In the Phase 3 study, PREVNAR 20 vaccine triggered similar responses for all 20 serotypes, either with Pfizer-BioNTech Covid-19 vaccine or with placebo
PREVNAR 20 is a pneumococcal conjugate vaccine. (Credit: Myriams-Fotos from Pixabay.)
Pfizer has unveiled positive results from the Phase 3 study of PREVNAR 20, its 20-valent pneumococcal conjugate vaccine, co-administered with a booster dose of its Covid-19 vaccine, or when each vaccine was given with placebo.
Initiated in May last year, the study evaluated the safety and immunogenicity of PREVNAR 20 in 570 individuals, aged 65 years or older.
The Phase 3 trial enrolled participants from Phase 3 clinical trial of Pfizer-BioNTech Covid-19 vaccine, who received second dose of the vaccine at least six months earlier.
In the study, the multi-valent vaccine triggered similar responses for all 20 serotypes, either with a dose of the Pfizer-BioNTech Covid-19 vaccine (Comirnaty) or with placebo.
Also, a booster dose of Comirnaty also showed similar responses when administered together with PREVNAR 20 or with placebo, said the company.
The safety profile of PREVNAR 20 co-administered with Comirnaty booster dose was generally consistent with that observed with the booster dose of the vaccine alone.
Pfizer senior vice president and vaccine R&D head Kathrin U Jansen said: “Pfizer is steadfast in its commitment to address the burden of certain respiratory diseases while raising awareness of the importance of adult immunizations.

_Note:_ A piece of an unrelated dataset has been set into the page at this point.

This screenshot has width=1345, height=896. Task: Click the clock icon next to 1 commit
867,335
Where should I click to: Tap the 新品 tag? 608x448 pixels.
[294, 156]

“These new safety and immunogenicity data provide further evidence supporting the potential to administer PREVNAR 20 and the Pfizer-BioNTech Covid-19 Vaccine at the same time, thereby reducing the number of visits adults make to their doctor’s office or pharmacy for recommended immunization.
“As the Covid-19 vaccines and booster doses continue to be administered, we believe that healthcare providers have an opportunity to talk to their adult patients about other recommended vaccines in line with CDC guidance.”
Pfizer developed PREVNAR 20 as a new-generation pneumococcal conjugate vaccine, and features capsular polysaccharide conjugates for the 13 serotypes.
The stereotypes include 1, 3, 4, 5, 6A, 6B, 7F, 9V, 14, 18C, 19A, 19F and 23F, already included in Pneumococcal 13-valent Conjugate Vaccine (PREVNAR 13).
It also contains capsular polysaccharide conjugates for seven additional serotypes, 8, 10A, 11A, 12F, 15B, 22F and 33F.
The additional serotypes are responsible for invasive pneumococcal disease (IPD), and have been associated with high case-fatality rates, antibiotic resistance, and/or meningitis.
In June last year, the US Food and Drug Administration (FDA) has approved the use of PREVNAR 20, to help prevent pneumococcal diseases and pneumonia, in adults.
Pfizer claimed that its PREVNAR 20 covers a wide spectrum of conjugate serotypes and protects against more strains of pneumococcal bacteria than any others conjugate vaccines.